Background Polymyalgia rheumatic (PMR) is a chronic inflammatory rheumatic disease in the elderly people. Glucocorticoid (GC) is still definitely a mainstay for the treatment of PMR, but long-term GC therapy is a major risk factor of osteoporotic fractures, diabetes, hyperlipidemia, cardio-cerebral vascular events, glaucoma, etc. So GC-free treatment strategies for PMR are necessary for some patients with PMR. IL-6 is involved in the pathogenesis of PMR and quite a few case reports have already shown the efficacy of tocilizumab (TCZ) in PMR patients and some of them received TCZ monotherapy without GC.
Objectives To assess the efficacy and safety of TCZ monotherapy for PMR
Methods Thirteen PMR patients (male 3, female 10) who had been diagnosed by 2012 ACR/EULAR classification criteria from Jan 2013 to Feb 2015 were enrolled in our study (IRB application No. 638, UMIN registration No. 000008812) after obtaining the written informed consent. TCZ (8 mg/kg) was administered biweekly for the first 2 months (5 infusions) and every 4 weeks thereafter for 40 weeks (total 48 weeks). ESR, CRP, patient's global health assessed by visual analog scale (VAS), PMR activity score were evaluated every 4 week prospectively and were evaluated at week 52. Remission was defined as PMR activity score less than 1.5.
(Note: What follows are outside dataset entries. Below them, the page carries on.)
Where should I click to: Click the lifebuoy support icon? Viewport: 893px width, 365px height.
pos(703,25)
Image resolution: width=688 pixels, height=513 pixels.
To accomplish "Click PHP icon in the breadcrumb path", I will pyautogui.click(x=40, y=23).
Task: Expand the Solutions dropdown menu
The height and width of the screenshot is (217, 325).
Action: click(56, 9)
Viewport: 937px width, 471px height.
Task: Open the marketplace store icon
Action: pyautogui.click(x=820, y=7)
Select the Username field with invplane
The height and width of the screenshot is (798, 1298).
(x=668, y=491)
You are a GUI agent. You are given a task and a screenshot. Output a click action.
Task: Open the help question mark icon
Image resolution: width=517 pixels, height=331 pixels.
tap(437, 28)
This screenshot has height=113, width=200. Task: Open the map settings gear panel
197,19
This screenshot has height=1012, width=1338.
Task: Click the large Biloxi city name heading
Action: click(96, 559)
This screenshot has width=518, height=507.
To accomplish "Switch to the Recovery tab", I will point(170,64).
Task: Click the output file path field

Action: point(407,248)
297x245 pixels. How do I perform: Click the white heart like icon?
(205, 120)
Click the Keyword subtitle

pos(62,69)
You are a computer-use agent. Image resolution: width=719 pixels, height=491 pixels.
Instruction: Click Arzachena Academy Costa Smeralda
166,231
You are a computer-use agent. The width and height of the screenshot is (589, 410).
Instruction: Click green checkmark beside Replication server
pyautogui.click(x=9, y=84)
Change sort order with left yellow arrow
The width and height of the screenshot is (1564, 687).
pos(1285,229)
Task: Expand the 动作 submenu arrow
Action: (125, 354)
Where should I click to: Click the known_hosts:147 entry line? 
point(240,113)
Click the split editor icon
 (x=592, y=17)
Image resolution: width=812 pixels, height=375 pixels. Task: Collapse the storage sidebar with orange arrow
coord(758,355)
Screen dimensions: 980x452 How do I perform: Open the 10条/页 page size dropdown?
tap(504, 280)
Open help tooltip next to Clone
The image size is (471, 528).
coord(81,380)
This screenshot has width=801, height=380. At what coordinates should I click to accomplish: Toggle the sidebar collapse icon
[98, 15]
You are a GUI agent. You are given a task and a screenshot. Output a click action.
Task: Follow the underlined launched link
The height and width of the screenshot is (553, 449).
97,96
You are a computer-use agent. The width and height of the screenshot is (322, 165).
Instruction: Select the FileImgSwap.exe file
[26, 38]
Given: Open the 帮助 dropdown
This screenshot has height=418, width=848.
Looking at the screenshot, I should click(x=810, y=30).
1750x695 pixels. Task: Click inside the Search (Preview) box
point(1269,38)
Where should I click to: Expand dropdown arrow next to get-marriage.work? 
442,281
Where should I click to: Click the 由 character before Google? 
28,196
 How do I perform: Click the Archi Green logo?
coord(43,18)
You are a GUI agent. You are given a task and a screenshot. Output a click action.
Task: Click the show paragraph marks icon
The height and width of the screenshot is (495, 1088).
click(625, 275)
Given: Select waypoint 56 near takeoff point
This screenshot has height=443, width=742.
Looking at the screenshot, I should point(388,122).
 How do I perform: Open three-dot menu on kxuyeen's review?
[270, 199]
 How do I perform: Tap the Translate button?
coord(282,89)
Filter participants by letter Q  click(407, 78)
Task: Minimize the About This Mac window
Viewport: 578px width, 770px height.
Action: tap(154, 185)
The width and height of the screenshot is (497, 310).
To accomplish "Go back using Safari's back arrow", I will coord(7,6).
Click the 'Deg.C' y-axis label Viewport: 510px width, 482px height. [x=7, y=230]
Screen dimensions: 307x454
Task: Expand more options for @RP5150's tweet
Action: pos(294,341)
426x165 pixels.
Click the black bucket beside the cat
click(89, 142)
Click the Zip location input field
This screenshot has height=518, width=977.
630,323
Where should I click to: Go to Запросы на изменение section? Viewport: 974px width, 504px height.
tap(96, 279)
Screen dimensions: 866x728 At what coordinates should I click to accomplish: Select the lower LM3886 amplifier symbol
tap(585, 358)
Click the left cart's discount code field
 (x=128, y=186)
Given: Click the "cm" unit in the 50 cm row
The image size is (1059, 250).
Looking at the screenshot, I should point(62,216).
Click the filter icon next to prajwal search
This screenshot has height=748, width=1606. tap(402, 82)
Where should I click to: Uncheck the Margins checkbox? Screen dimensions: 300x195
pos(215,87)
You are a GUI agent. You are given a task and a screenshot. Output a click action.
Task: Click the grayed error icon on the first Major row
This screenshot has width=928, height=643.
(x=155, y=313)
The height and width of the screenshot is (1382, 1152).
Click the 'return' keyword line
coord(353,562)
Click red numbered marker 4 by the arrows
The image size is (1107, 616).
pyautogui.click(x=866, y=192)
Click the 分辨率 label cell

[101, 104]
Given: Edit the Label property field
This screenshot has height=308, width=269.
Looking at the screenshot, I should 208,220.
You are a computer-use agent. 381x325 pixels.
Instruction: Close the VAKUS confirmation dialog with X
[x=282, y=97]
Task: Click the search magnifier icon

Results Baseline patients' characteristics revealed various kinds of comorbidities in 11 patients; hypertension in 7, hyperlipidemia in 5, diabetes mellitus in 3, osteoporotic vertebral fractures in 2, history of angina pectoris in 1, history of brain infarction in 1, history of hematemesis due to NSAID ulcer in 1 and glaucoma in one patient. Nine patients could complete this 52-week trial and could achieve remission at week 52. Two patients discontinued TCZ because of no response at week 6 (No.1) and week 16 (No. 8) respectively. One patient (No.2), who were in clinical remission of PMR, dropped out from this study due to pemphigoid at week 50 and received GC therapy. Patient No. 12 abandoned TCZ at week 12 because of lung infiltrates although she was treated successfully with TCZ monotherapy, and she had been in remission without any treatment until week 52. The other 3 drop-out patients could obtain remission with GC therapy at week 52. There were no serious adverse events during 52-week treatment period.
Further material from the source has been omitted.